ところが、しばらくして長嶋さんは「健さん」ではなく「鶴さん」と呼び始めた。高倉さんの先輩俳優の鶴田浩二さんとダブってしまったようだった。高倉さんは何事もなかったように、対談を続けたという。

それ以後、頻繁に会う仲になった。長嶋さんの長男の一茂が99年12月に神奈川・箱根神社で挙式した際、高倉さんも参列した。

長嶋さんは「キネマ旬報」の高倉さん追悼特集でインタビューに応じている。それによると、80年に長嶋さんは巨人監督の辞任会見を行った。その翌日、自宅ポストに高倉さんから「シゲ、辛抱しろ。きっといいことがある」と書かれた手紙が入っていたという。

14年11月10日に高倉さんが死去した際、長嶋さんは「ファンの多くは映画の中の高倉さんを見て、日本人の男としてのあるべき姿を学んだのではないでしょうか。私も高倉さんから教わることが数多くありました。本当に残念です」と追悼コメントを発表した。

国民的歌姫の美空ひばりさんは1つ年下だった。長男でひばりプロダクション社長の加藤和也氏(53)によると、ひばりさんは巨人の大ファンだった。巨人の応援番組などにも、よく出演していた。

79年8月30日に王貞治選手が800号本塁打を放つが、その前後で後楽園球場に一緒に観戦に行ったという。加藤氏は「小さいころで記憶は定かではありませんが、もちろんプライベートでチケットを買ってです。長嶋さんは監督で、監督室かな、サインしてもらった記憶があります」。

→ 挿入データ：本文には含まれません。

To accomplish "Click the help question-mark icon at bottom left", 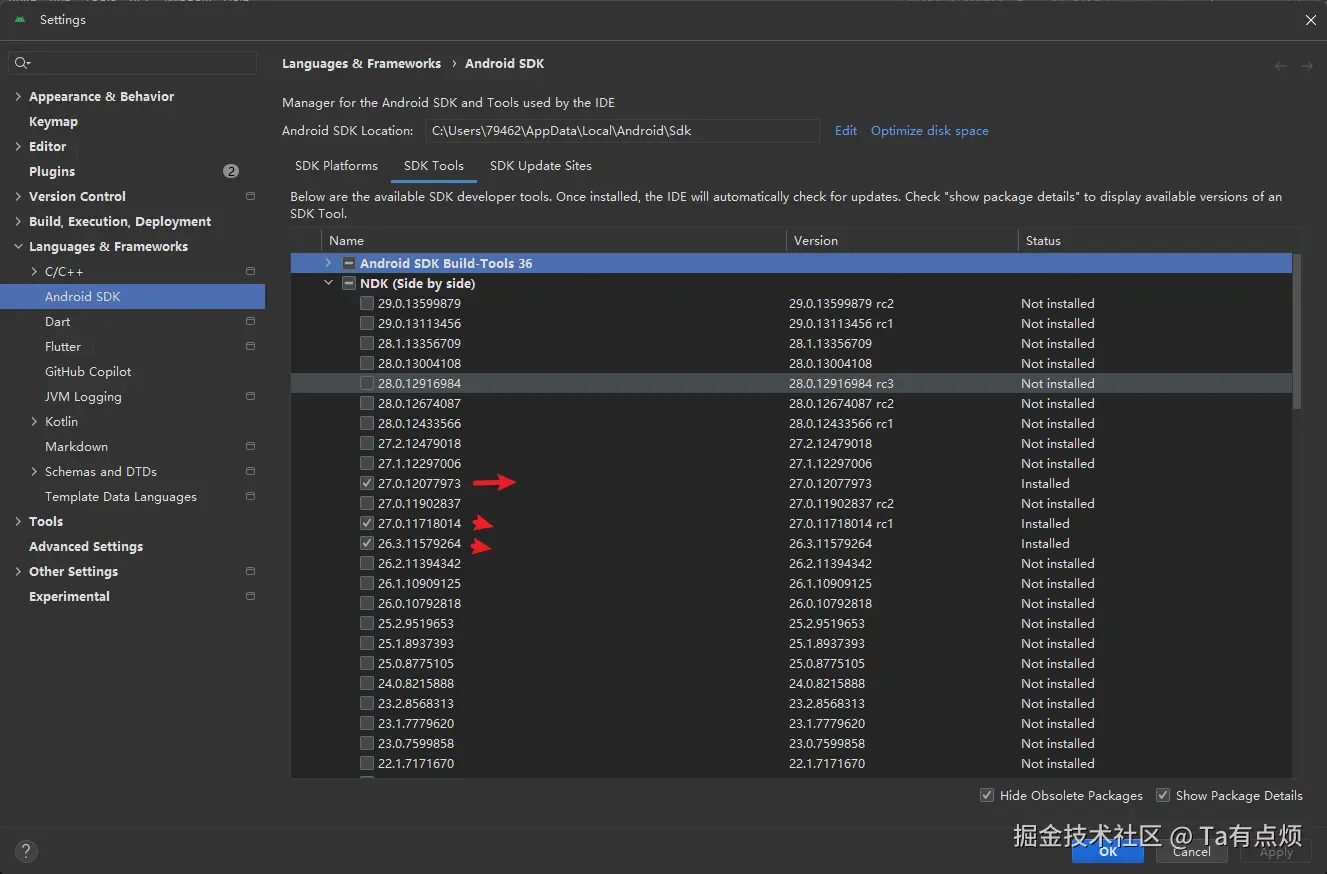I will (26, 851).
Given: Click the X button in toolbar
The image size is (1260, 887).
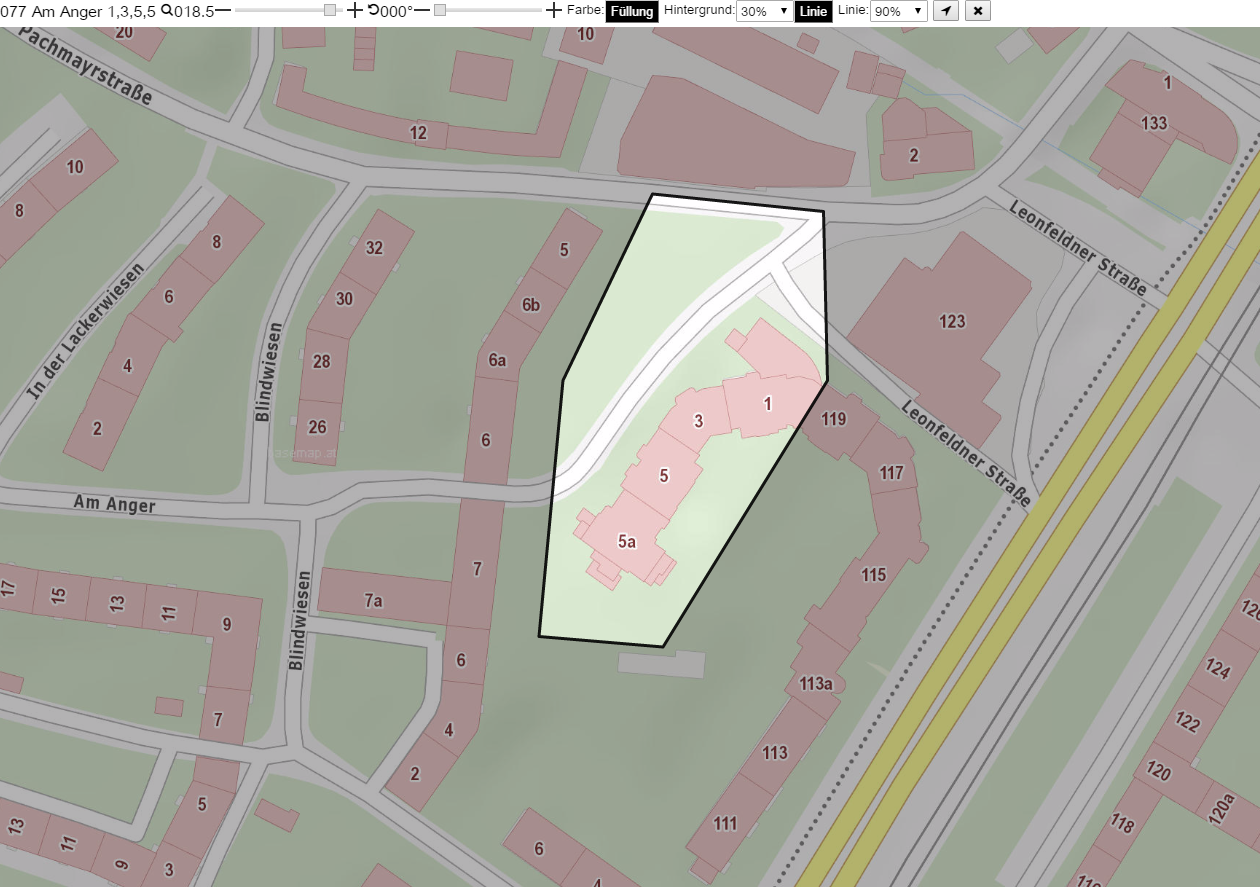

ホームパーティーには、長嶋さんも何度か来てくれたことがあったという。

01年6月のひばりさんの十三回忌の際、写真集「美空ひばり写真刊」(主婦と生活社)が発売された。ひばりさんと親交が深かった人として、森繁久弥さん、雪村いづみ、北野武らとともに、長嶋さんも寄稿してくれた。